Während sich die Wirtschaft stabilisiere, sei das Niveau der sozialen Gerechtigkeit in den meisten der 28 EU-Staaten seit 2008 gesunken, heißt es in der Studie, die der Nachrichtenagentur dpa und dem "Focus" bereits vorliegt. Deutschland habe zwar das Maß der sozialen Gerechtigkeit als eines der wenigen Länder gesteigert, liege aber in vielen Bereichen dennoch nur im Mittelfeld. Die leichte Verbesserung hierzulande gehe besonders auf die gute Entwicklung am Arbeitsmarkt zurück, schreiben die Experten.

Unterm Strich landet Deutschland als größte Volkswirtschaft Europas im Gerechtigkeitsindex auf Platz 7. Schweden, Finnland, Dänemark und die Niederlande stehen an der Spitze. Auf dem letzten Platz findet sich der Eurokrisenstaat Griechenland.

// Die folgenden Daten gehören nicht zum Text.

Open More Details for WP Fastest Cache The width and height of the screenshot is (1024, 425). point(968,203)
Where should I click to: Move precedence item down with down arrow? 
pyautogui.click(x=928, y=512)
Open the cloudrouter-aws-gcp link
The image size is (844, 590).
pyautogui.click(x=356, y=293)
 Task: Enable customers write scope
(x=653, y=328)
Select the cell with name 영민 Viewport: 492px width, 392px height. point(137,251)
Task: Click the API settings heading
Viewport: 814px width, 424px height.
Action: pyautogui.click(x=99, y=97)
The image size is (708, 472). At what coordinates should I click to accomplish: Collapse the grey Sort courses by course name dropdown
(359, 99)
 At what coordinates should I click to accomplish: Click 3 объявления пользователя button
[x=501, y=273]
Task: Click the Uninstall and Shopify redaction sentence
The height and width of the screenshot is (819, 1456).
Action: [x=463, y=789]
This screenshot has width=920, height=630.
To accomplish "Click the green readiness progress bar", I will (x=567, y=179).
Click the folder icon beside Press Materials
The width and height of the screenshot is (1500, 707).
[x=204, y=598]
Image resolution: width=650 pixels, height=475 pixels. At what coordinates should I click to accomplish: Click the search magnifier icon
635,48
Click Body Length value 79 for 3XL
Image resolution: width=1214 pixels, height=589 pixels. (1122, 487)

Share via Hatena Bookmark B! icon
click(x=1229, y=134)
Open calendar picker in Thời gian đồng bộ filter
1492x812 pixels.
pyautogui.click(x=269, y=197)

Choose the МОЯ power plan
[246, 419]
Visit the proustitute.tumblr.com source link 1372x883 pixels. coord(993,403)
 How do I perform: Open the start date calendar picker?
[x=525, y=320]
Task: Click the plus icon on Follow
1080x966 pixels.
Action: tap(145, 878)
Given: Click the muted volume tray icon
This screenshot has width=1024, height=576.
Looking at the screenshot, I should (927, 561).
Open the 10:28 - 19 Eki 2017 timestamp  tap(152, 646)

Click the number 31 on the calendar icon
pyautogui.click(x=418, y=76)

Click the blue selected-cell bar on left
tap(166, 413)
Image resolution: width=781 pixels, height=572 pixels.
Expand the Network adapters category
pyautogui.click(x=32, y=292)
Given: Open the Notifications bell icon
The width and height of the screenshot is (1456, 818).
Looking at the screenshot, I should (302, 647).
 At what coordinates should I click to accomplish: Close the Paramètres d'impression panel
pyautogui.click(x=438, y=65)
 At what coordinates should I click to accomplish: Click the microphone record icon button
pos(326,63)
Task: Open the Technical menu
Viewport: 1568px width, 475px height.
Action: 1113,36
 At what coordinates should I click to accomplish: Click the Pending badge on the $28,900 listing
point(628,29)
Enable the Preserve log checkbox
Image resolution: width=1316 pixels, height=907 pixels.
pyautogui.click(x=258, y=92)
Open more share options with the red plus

Der EU-Gerechtigkeitsindex untersucht anhand von 35 Kriterien die Aspekte Armutsvermeidung, Zugang zu Bildung und zum Arbeitsmarkt, Gesundheit, Generationengerechtigkeit sowie gesellschaftlicher Zusammenhalt und Nicht-Diskriminierung. Er soll künftig jährlich erhoben werden.

Eine grundlegende Erkenntnis ist nach Ansicht der Experten, dass Wirtschaftskraft "zwar eine wichtige Voraussetzung, aber auch kein automatischer Garant für soziale Gerechtigkeit" sei. Das Thema soziale Gerechtigkeit sollte darum nach Ansicht der Stiftung künftig deutlich stärker ins Zentrum der europäischen Politik rücken. Die bisher vorherrschende Wachstumsperspektive sollte künftig auch eine umfassende Politik zur Bekämpfung sozialer Ungerechtigkeit einschließen.

Deutschland kommt trotz einiger Fortschritte beim europäischen Vergleich zur "Bildungsgerechtigkeit" nicht über einen 14. Rang hinaus. Der Zusammenhang zwischen sozialem Hintergrund und Bildungserfolg - schon in den Pisa-Vergleichsstudien immer wieder kritisiert - sei noch immer viel zu groß.

Im Bereich Gesundheit (Rang 10) kann Deutschland zwar eine hochwertige medizinische Versorgung vorweisen, stellt die Studie fest. Dennoch sei die Zahl der hier zu erwartenden "gesunden Lebensjahre" im EU-Vergleich unterdurchschnittlich (Rang 23).

EU-Parlamentspräsident Martin Schulz (SPD) sagte dem "Focus": "Dass sich in Europa eine immer größere Gerechtigkeitslücke auftut, dürfen wir nicht tatenlos hinnehmen." Man müsse in Europa dringend etwas gegen die extrem hohe Jugendarbeitslosigkeit tun, "weil sie unsere Gesellschaften von innen zerstört".

Nach einer Emnid-"Umfrage" für den "Focus" halten die Bürger in Deutschland die Lebensverhältnisse hier mehrheitlich für gerecht. 50 Prozent der Befragten sahen sie als "eher gerecht", 9 Prozent als "sehr gerecht" an. 30 Prozent der Befragten gaben an, dass es in Deutschland "eher ungerecht" zugehe, 8 Prozent befanden die Verhältnisse als "sehr ungerecht".